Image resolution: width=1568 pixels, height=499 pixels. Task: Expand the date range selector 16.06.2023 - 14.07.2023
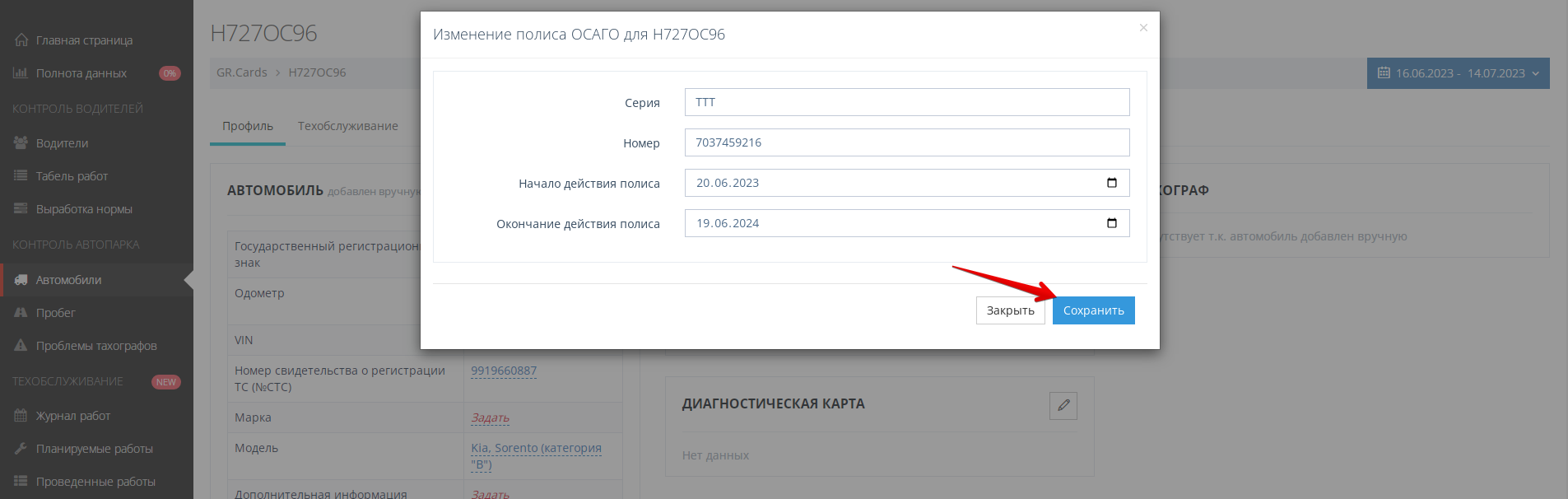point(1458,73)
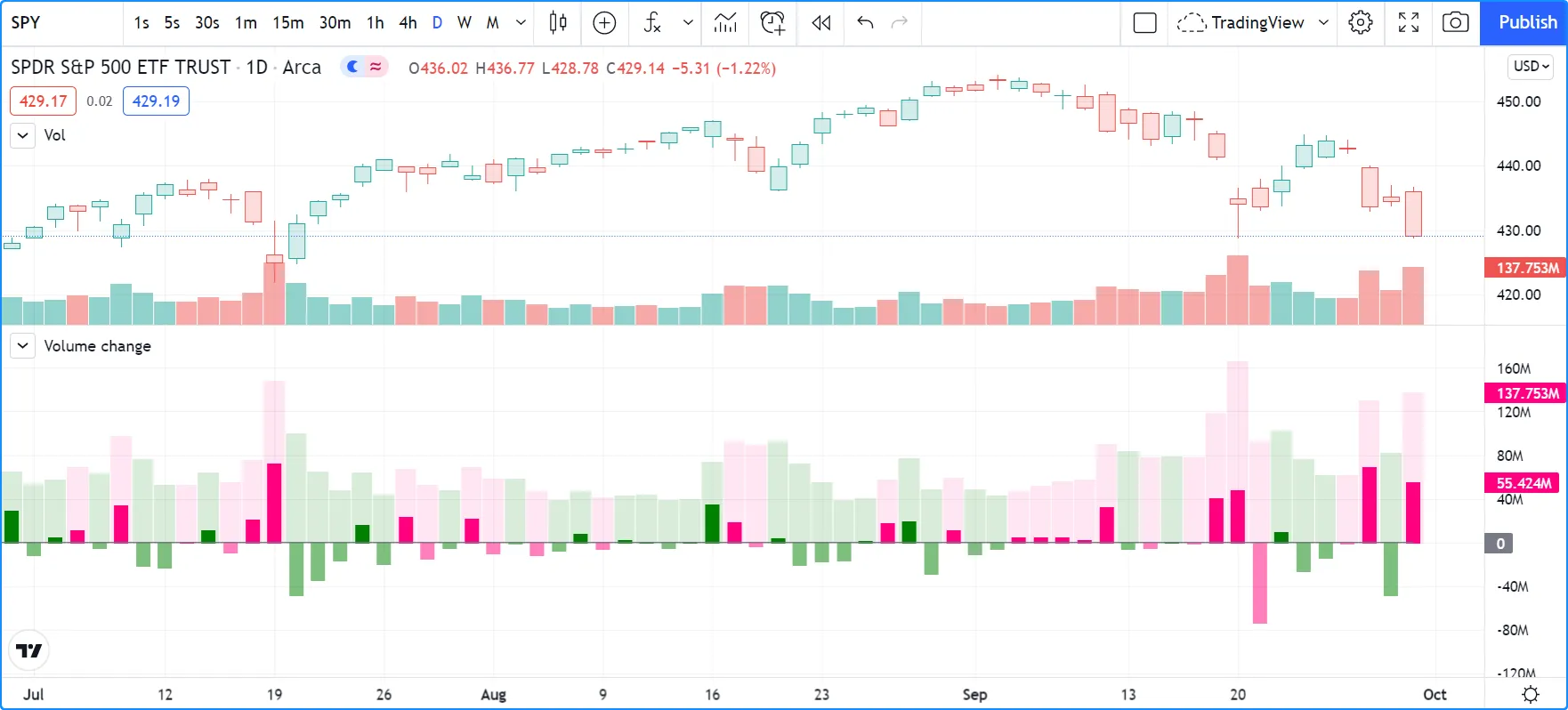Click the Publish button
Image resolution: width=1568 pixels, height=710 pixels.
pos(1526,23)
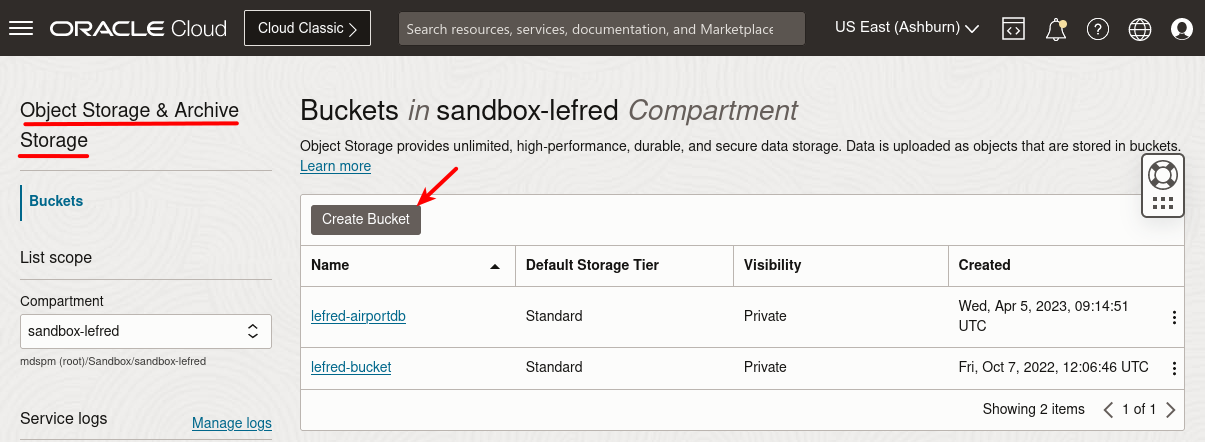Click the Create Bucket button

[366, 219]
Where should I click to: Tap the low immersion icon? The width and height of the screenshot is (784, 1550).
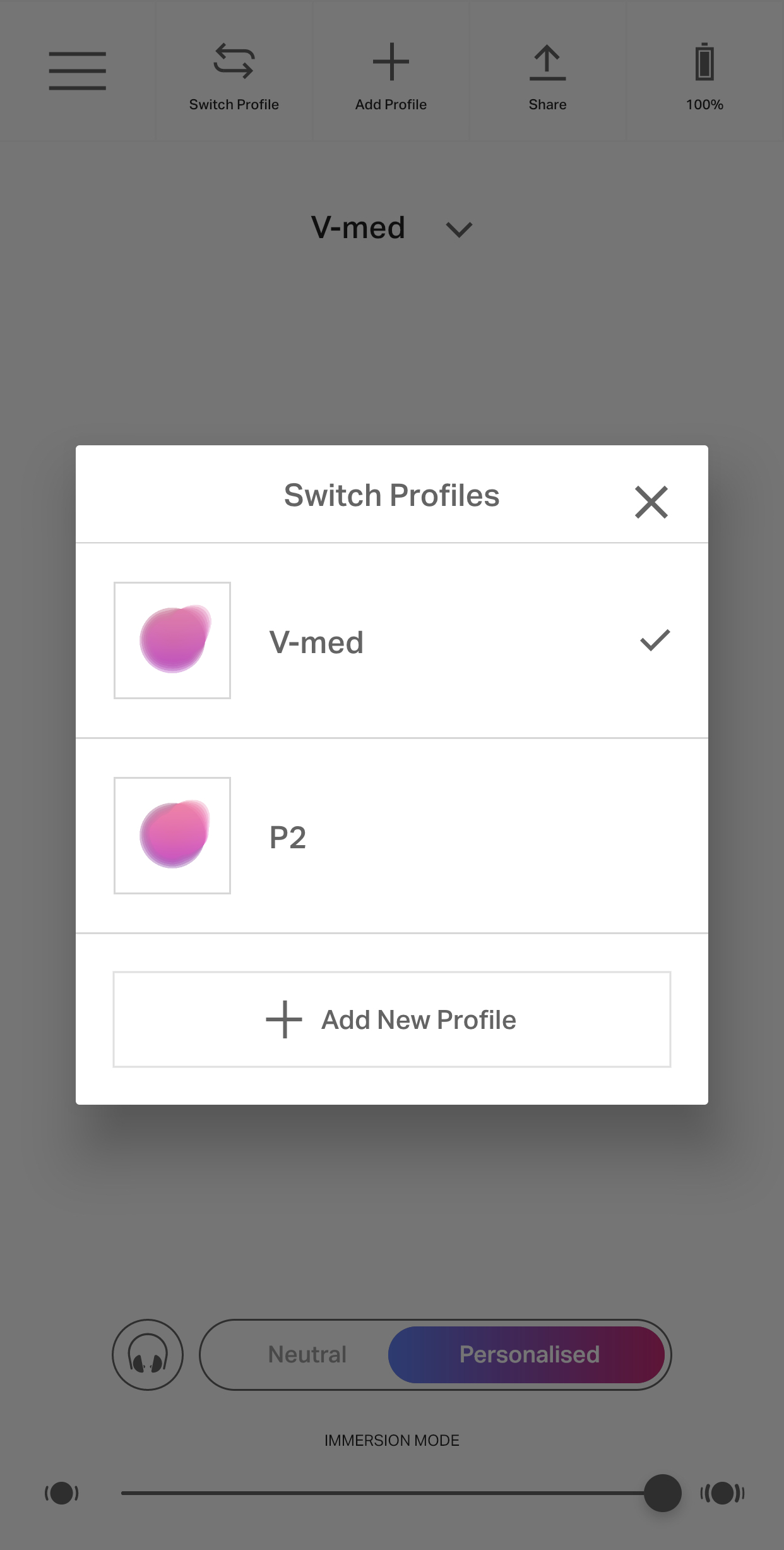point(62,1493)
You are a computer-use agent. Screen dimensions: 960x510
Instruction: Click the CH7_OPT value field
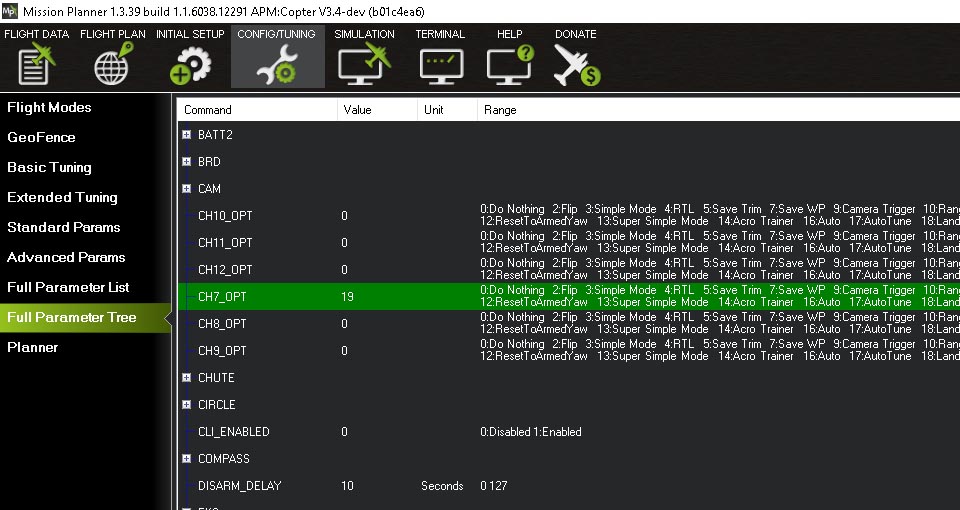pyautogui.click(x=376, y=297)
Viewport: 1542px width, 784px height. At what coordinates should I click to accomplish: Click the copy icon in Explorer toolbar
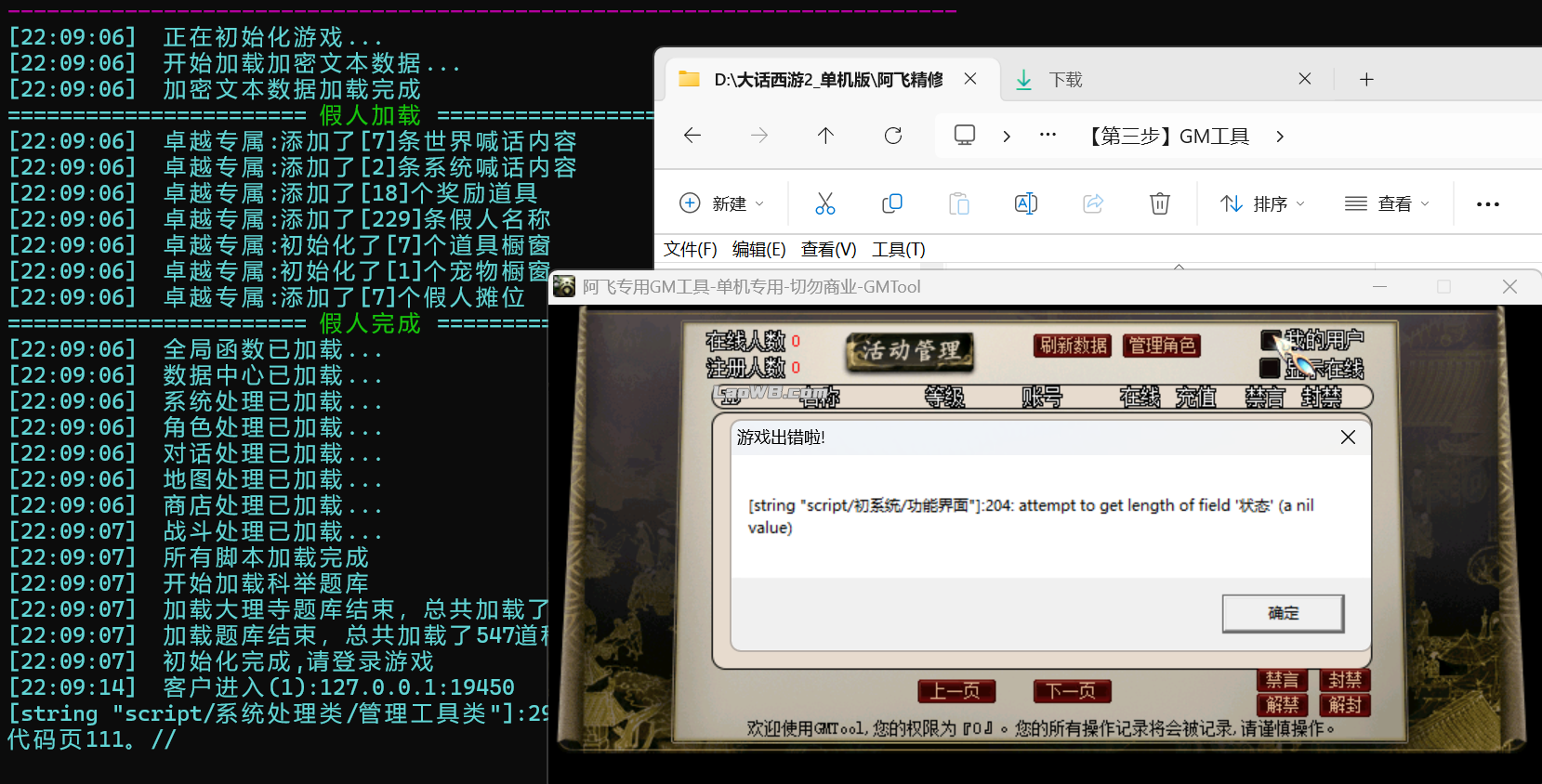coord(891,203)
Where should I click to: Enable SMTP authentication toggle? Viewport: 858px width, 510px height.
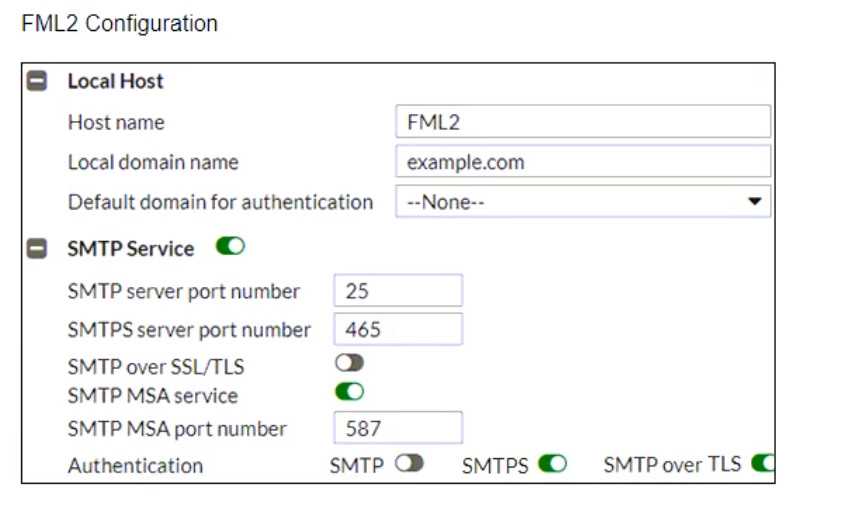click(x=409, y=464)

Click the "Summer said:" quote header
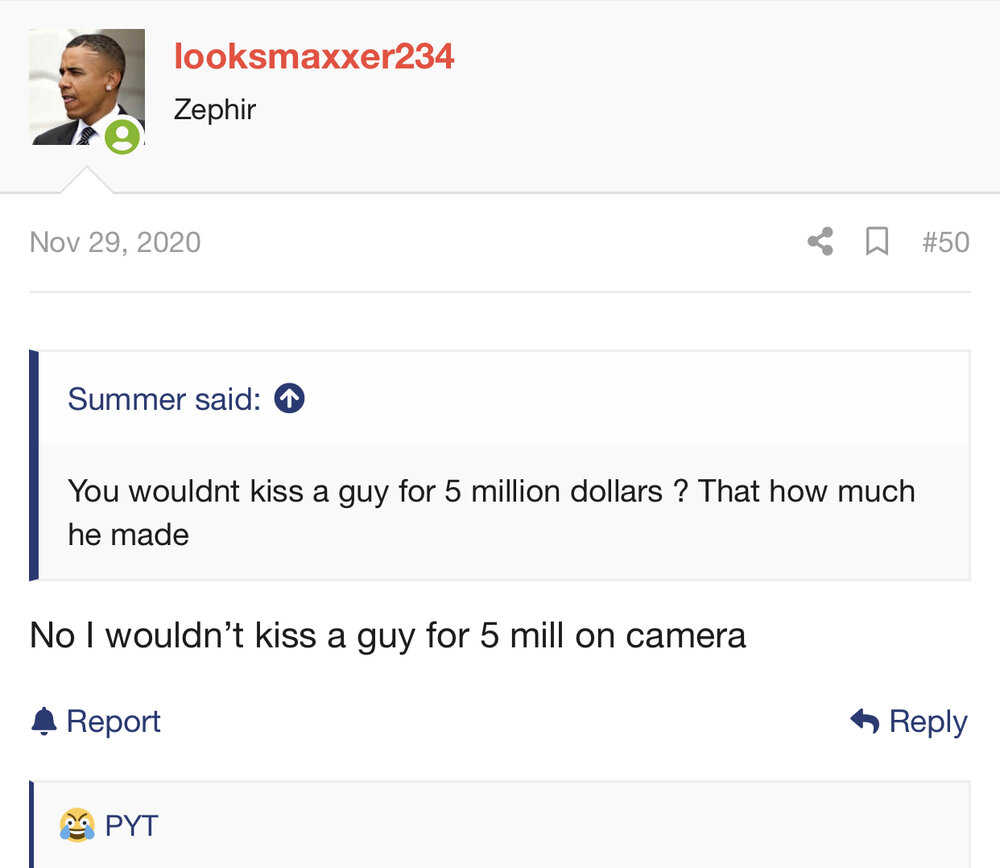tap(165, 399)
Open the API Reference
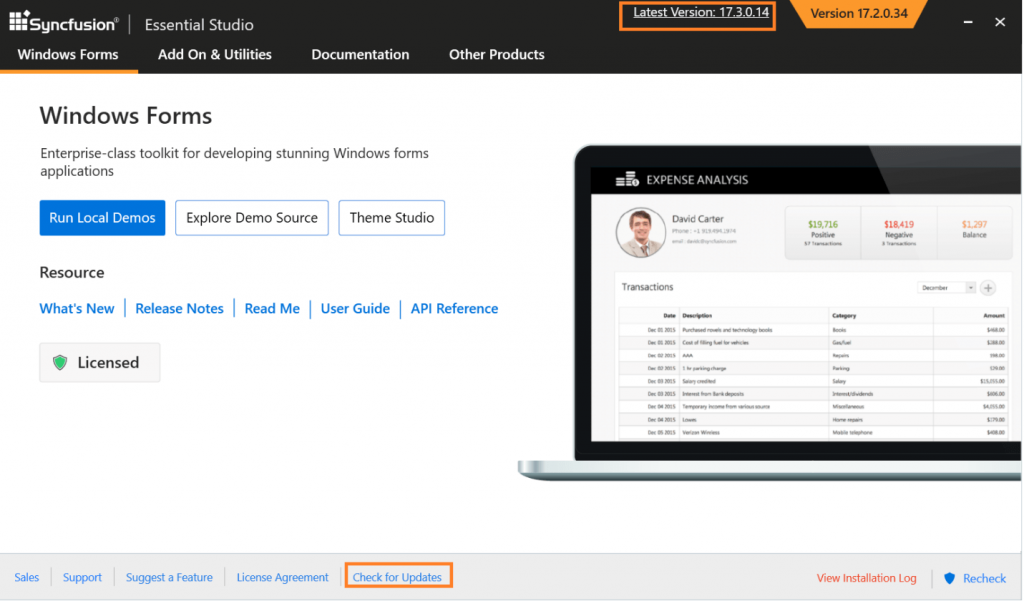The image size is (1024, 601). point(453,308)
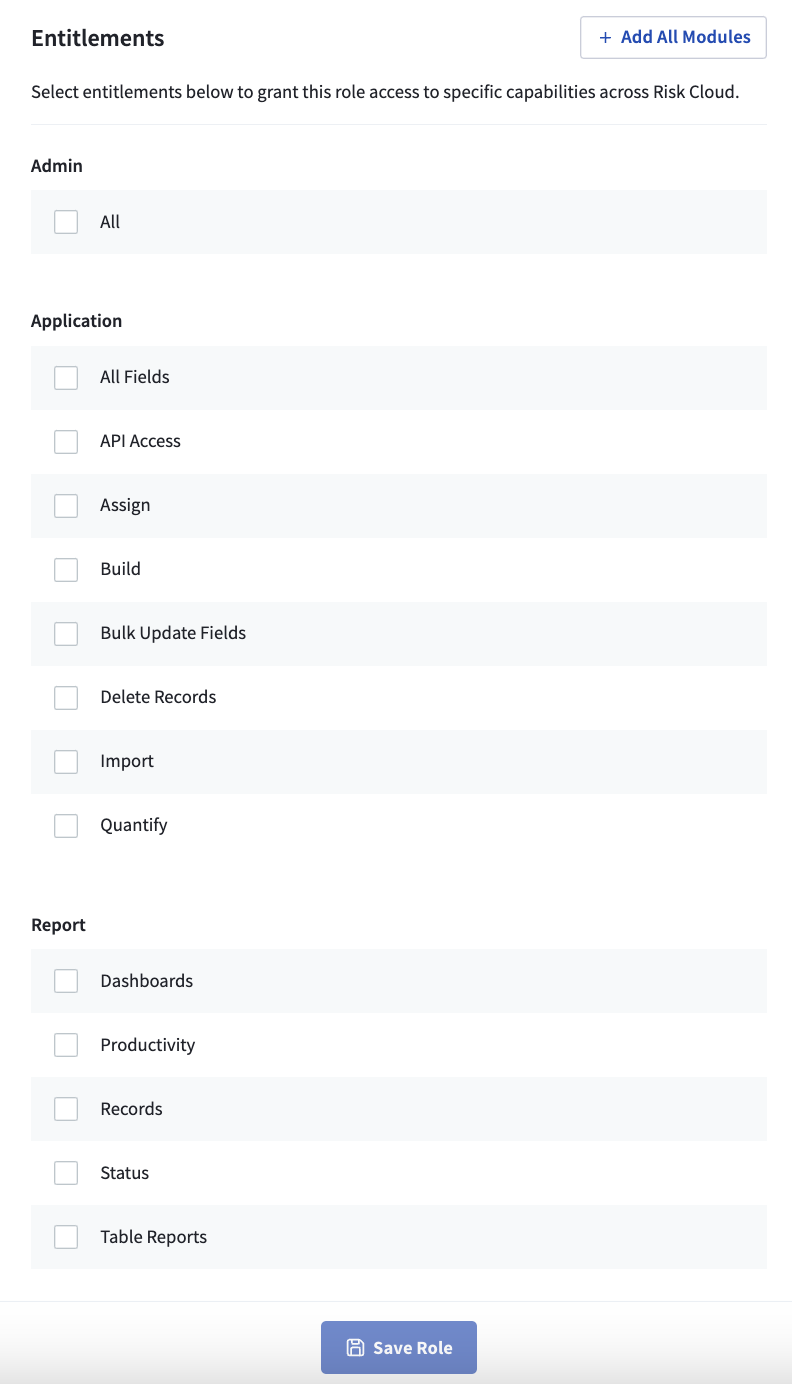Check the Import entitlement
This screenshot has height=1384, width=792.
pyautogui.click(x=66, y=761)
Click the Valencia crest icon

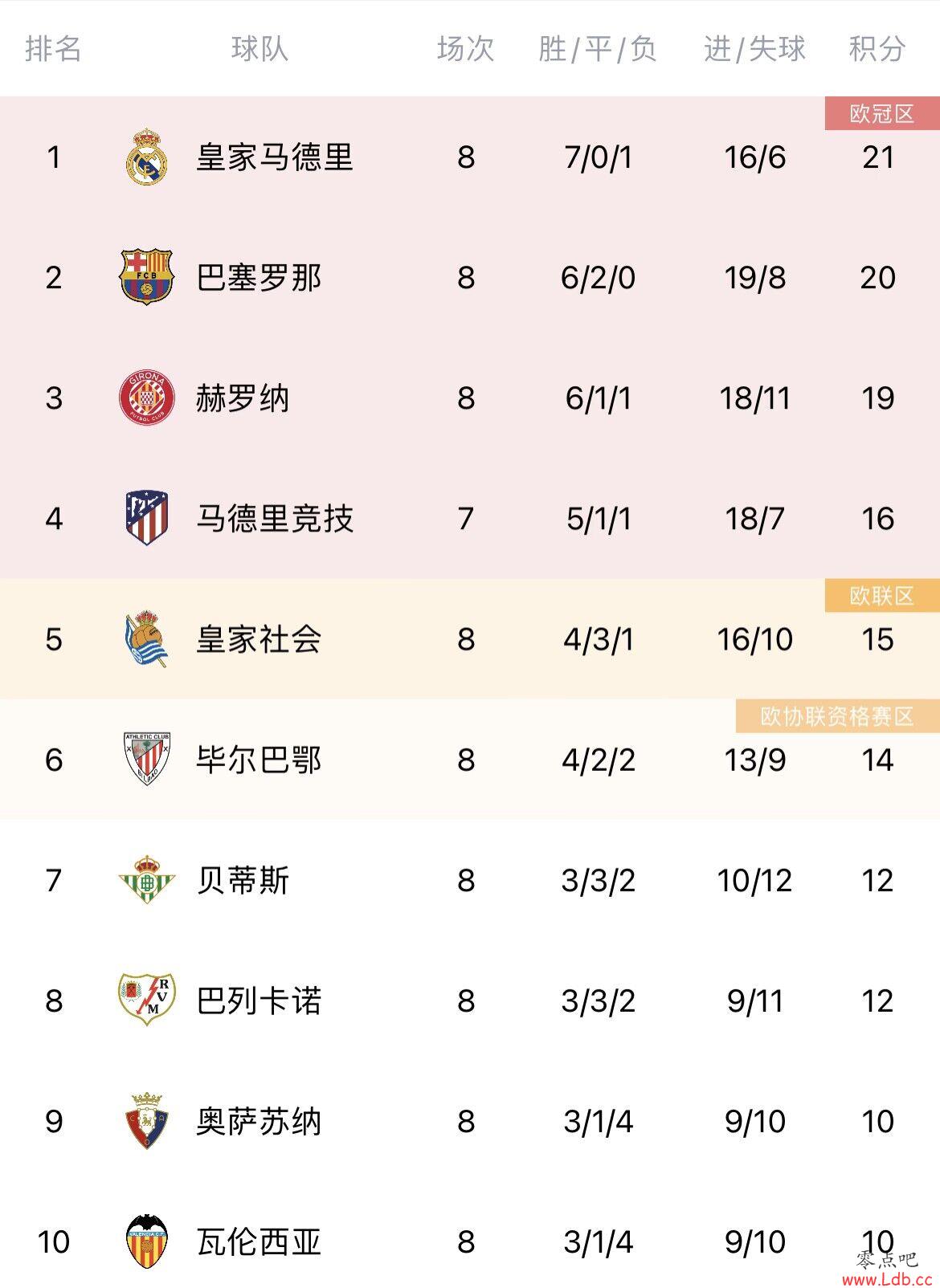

▶ _Task requirements_:
Set down all of the entries exactly as they appear, but keep the images out.

▶ _Exercise response_:
Image resolution: width=1568 pixels, height=499 pixels. Task: Expand the date range selector 16.06.2023 - 14.07.2023
point(1458,73)
Click the Publish button
Image resolution: width=1568 pixels, height=710 pixels.
pos(1526,23)
Click the Create Bucket button

[366, 219]
Where should I click to: Tap the low immersion icon? The width and height of the screenshot is (784, 1550).
point(62,1493)
You are a computer-use agent. Screen dimensions: 960x510
Instruction: Click the CH7_OPT value field
pyautogui.click(x=376, y=297)
Viewport: 1542px width, 784px height. At what coordinates should I click to accomplish: Click the copy icon in Explorer toolbar
coord(891,203)
Where should I click to: Enable SMTP authentication toggle? Viewport: 858px width, 510px height.
click(x=409, y=464)

Click the "Summer said:" quote header
tap(165, 399)
Open the API Reference
The image size is (1024, 601). point(453,308)
Check the Import entitlement
This screenshot has height=1384, width=792.
pyautogui.click(x=66, y=761)
Click the Valencia crest icon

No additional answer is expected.